EXERCISE DIRECTIONS => Show every line of the entries below that contains the string "resolution".

-- BEGIN RECORD EXTRACTS --

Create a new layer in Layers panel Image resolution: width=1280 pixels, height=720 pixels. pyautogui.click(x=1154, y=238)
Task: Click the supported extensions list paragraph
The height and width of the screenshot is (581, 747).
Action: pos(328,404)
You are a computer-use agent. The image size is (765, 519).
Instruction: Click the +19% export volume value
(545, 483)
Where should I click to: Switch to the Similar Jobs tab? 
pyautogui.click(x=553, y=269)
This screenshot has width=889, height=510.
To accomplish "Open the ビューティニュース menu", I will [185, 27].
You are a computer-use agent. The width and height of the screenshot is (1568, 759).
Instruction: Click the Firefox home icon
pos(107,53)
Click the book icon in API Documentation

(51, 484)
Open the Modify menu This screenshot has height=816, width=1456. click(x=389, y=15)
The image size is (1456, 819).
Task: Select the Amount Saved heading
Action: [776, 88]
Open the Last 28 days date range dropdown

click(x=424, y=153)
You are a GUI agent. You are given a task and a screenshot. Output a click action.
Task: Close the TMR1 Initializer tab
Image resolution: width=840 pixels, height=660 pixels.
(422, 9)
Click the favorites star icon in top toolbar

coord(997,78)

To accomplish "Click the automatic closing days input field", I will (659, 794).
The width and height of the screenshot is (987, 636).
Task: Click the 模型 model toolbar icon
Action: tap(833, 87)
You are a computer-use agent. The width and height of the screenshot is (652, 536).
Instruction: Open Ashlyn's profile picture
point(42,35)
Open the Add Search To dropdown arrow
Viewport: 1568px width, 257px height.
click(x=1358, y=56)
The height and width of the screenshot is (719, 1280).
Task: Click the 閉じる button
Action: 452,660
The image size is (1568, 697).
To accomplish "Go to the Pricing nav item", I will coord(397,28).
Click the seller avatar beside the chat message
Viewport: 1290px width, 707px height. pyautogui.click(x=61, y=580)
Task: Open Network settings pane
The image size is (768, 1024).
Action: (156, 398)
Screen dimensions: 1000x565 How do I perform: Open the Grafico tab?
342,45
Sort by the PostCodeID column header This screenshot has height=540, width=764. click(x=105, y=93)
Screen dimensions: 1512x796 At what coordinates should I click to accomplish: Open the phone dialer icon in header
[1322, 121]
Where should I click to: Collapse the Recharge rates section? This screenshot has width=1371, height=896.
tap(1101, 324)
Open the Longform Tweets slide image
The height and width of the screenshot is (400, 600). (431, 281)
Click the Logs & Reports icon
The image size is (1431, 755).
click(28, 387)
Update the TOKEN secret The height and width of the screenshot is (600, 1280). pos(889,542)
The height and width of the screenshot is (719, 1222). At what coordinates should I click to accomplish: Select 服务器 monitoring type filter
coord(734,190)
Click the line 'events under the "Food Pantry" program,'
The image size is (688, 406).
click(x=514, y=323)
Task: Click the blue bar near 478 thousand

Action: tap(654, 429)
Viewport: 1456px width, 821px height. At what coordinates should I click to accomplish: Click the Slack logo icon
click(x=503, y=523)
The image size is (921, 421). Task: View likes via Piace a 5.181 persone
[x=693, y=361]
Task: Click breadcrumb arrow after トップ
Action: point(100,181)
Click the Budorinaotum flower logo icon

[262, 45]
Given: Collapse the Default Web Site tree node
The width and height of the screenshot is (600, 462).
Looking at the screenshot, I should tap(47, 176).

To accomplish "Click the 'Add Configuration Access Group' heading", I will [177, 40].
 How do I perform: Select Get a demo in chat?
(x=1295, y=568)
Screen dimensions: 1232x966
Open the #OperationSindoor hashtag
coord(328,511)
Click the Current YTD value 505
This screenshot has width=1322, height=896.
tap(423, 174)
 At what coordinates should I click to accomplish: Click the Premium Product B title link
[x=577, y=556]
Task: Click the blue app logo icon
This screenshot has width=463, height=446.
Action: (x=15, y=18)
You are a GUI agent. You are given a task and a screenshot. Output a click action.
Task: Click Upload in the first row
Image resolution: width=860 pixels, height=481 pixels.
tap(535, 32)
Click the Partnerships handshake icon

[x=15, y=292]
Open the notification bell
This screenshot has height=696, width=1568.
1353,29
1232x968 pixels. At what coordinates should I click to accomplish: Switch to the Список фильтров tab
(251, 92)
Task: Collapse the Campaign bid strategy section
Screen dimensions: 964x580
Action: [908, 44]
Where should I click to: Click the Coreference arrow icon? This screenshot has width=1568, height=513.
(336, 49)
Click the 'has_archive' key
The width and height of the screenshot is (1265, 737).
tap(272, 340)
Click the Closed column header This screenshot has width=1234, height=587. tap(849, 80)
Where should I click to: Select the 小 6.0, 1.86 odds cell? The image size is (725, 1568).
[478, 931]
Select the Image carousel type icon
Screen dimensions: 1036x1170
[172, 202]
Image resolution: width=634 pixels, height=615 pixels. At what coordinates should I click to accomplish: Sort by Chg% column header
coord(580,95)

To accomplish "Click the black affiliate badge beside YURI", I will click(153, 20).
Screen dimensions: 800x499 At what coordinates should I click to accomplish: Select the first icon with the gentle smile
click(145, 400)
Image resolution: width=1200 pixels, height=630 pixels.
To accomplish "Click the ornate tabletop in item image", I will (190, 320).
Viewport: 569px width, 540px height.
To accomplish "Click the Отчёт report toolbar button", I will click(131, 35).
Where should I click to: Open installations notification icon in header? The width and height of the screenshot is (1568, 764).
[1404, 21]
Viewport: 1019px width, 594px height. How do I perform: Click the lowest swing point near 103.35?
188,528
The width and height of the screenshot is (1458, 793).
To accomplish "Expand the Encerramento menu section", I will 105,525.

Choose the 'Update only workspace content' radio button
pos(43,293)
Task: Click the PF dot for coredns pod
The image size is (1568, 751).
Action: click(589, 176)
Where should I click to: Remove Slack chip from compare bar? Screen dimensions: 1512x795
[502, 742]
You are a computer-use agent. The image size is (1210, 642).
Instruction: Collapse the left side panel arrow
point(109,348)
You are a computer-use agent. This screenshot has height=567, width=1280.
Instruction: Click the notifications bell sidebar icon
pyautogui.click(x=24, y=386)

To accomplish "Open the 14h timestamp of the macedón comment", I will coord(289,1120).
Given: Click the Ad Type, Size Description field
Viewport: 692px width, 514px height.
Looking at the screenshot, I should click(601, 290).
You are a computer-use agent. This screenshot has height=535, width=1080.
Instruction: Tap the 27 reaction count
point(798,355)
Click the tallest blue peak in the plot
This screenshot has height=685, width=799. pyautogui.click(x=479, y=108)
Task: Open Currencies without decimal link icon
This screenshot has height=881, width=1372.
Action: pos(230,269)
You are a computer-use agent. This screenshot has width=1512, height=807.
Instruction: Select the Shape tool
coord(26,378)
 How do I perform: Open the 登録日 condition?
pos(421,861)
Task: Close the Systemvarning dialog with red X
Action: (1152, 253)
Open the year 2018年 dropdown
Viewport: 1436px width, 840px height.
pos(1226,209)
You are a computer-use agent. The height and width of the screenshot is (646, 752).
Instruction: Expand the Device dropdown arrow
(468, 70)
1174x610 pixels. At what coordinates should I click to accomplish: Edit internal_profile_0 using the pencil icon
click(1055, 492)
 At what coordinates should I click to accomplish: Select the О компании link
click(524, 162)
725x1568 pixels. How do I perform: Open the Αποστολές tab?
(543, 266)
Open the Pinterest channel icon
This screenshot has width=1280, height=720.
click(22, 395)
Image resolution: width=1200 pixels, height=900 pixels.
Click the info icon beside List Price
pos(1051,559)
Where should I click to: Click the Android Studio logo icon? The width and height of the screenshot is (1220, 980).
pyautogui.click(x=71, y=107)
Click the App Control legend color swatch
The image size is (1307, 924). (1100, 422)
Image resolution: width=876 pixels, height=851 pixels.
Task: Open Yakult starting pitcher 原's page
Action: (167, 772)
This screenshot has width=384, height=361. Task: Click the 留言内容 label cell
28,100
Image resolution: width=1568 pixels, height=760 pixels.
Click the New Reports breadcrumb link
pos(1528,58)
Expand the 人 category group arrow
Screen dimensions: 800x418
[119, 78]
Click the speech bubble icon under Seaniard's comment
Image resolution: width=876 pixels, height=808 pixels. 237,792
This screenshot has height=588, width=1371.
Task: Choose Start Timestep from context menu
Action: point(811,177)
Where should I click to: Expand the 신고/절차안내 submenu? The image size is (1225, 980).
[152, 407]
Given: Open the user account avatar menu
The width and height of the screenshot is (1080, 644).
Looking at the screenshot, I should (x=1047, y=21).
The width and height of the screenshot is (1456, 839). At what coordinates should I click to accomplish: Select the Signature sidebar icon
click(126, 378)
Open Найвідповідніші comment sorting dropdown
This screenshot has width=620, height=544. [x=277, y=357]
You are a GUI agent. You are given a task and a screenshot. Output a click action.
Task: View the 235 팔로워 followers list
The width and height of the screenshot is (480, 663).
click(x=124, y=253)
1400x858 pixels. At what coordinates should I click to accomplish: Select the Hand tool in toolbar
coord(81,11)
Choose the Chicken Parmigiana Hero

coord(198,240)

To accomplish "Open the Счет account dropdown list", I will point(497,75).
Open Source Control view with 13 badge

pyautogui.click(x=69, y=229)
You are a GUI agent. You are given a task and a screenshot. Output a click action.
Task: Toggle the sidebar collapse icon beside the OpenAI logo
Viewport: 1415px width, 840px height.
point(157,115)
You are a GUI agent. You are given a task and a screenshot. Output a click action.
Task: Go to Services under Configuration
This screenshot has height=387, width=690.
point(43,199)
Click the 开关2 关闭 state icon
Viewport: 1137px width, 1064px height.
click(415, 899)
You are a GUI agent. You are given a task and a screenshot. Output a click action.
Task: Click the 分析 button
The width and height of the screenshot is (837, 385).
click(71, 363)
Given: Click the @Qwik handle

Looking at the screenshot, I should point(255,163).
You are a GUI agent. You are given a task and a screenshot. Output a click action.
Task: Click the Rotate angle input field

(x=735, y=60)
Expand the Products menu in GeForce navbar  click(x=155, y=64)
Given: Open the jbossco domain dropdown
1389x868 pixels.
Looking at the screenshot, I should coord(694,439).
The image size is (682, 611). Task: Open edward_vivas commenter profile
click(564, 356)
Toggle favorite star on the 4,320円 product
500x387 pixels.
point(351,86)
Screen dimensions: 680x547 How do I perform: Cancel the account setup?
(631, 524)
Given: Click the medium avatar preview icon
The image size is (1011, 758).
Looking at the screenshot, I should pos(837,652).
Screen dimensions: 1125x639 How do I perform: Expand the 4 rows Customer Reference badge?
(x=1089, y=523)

-- END RECORD EXTRACTS --

REPLY =>
Create a new layer in Layers panel Image resolution: width=1280 pixels, height=720 pixels. pyautogui.click(x=1154, y=238)
Image resolution: width=840 pixels, height=660 pixels.
Image resolution: width=860 pixels, height=481 pixels.
Image resolution: width=634 pixels, height=615 pixels. At what coordinates should I click to accomplish: Sort by Chg% column header
Image resolution: width=1200 pixels, height=630 pixels.
Image resolution: width=1200 pixels, height=900 pixels.
Image resolution: width=876 pixels, height=851 pixels.
Image resolution: width=1568 pixels, height=760 pixels.
Image resolution: width=876 pixels, height=808 pixels. 237,792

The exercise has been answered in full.